= ASSIGNMENT =
Retype every record exactly. Leave the pictures out.

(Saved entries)
= = = = =

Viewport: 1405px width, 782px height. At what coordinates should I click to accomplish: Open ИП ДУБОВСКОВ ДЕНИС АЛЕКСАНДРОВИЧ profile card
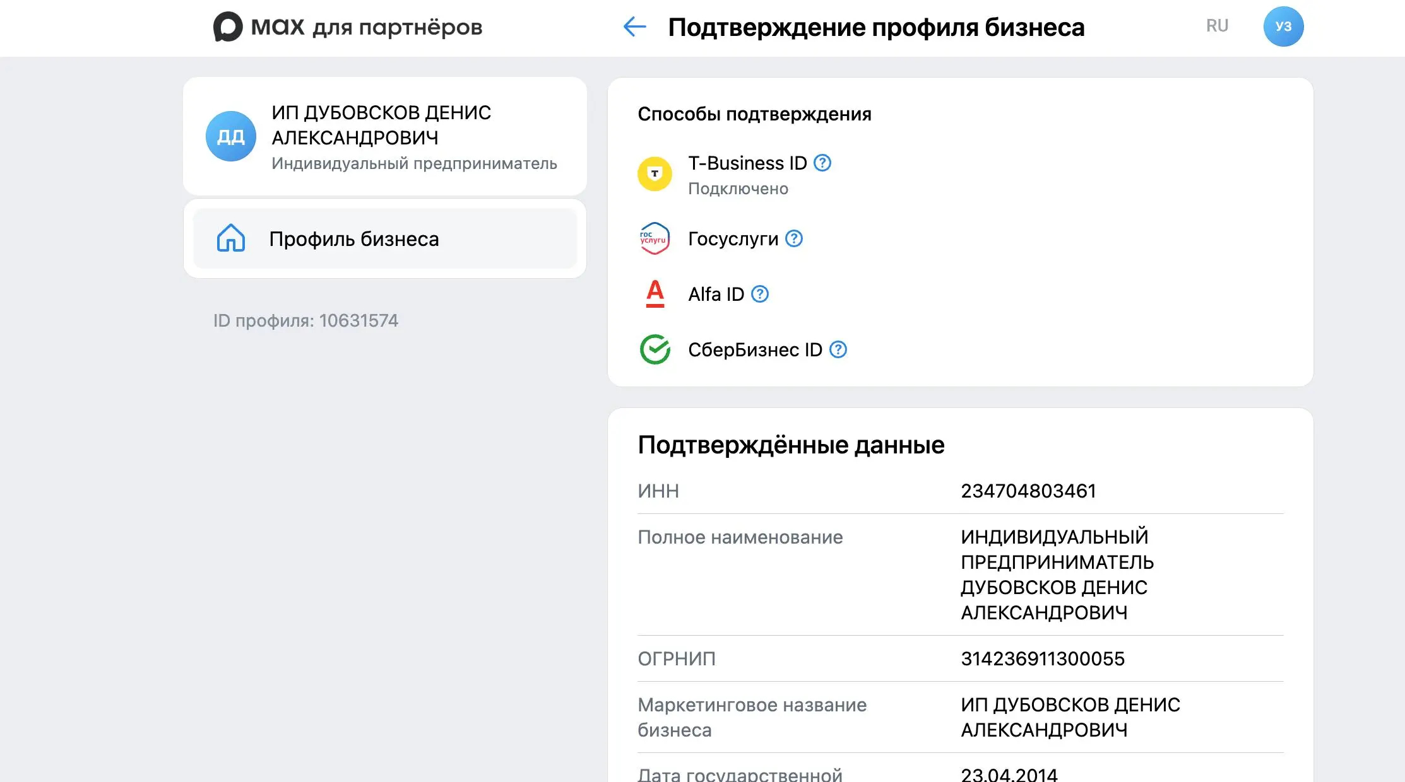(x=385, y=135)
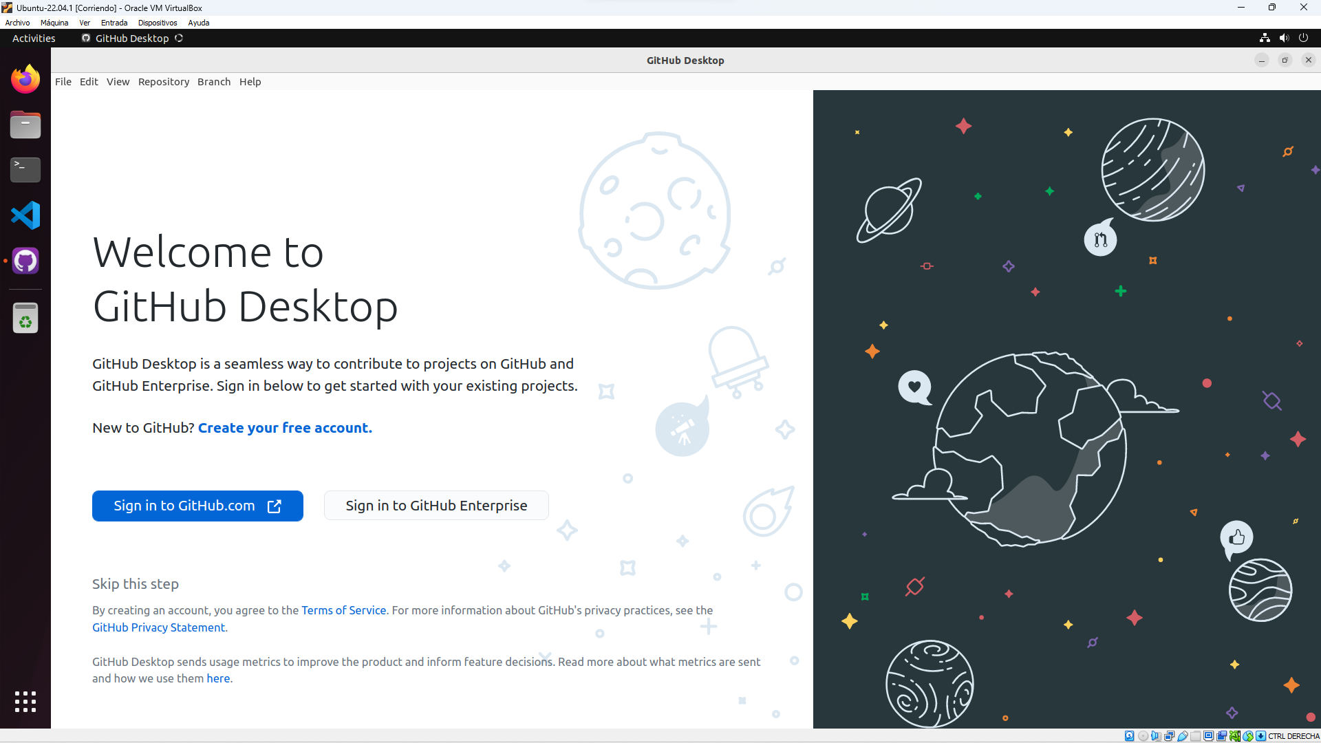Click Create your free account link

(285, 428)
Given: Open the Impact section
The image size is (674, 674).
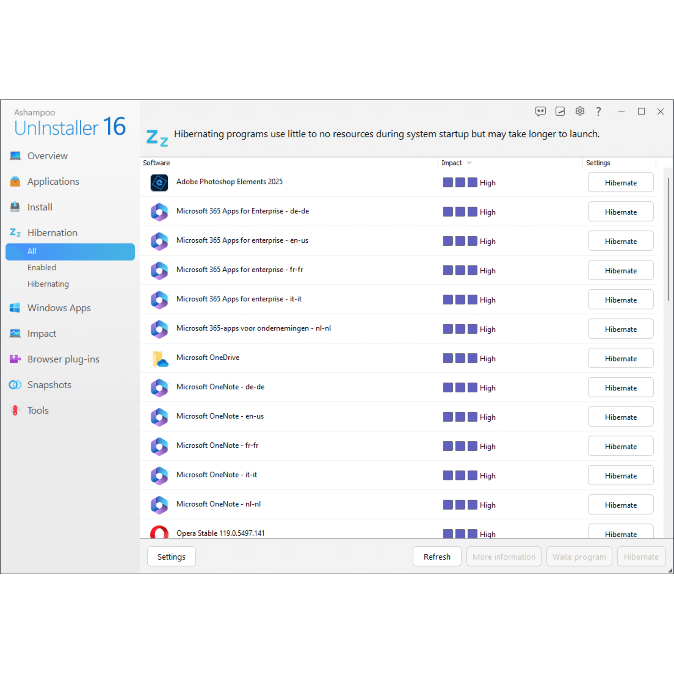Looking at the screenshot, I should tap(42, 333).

= = = = =

= REPLY =
Viewport: 1405px width, 782px height. At what coordinates should I click to accomplish: Open ИП ДУБОВСКОВ ДЕНИС АЛЕКСАНДРОВИЧ profile card
(x=385, y=135)
Click Create your free account link

(285, 428)
Given: Open the Impact section
The image size is (674, 674).
Looking at the screenshot, I should tap(42, 333).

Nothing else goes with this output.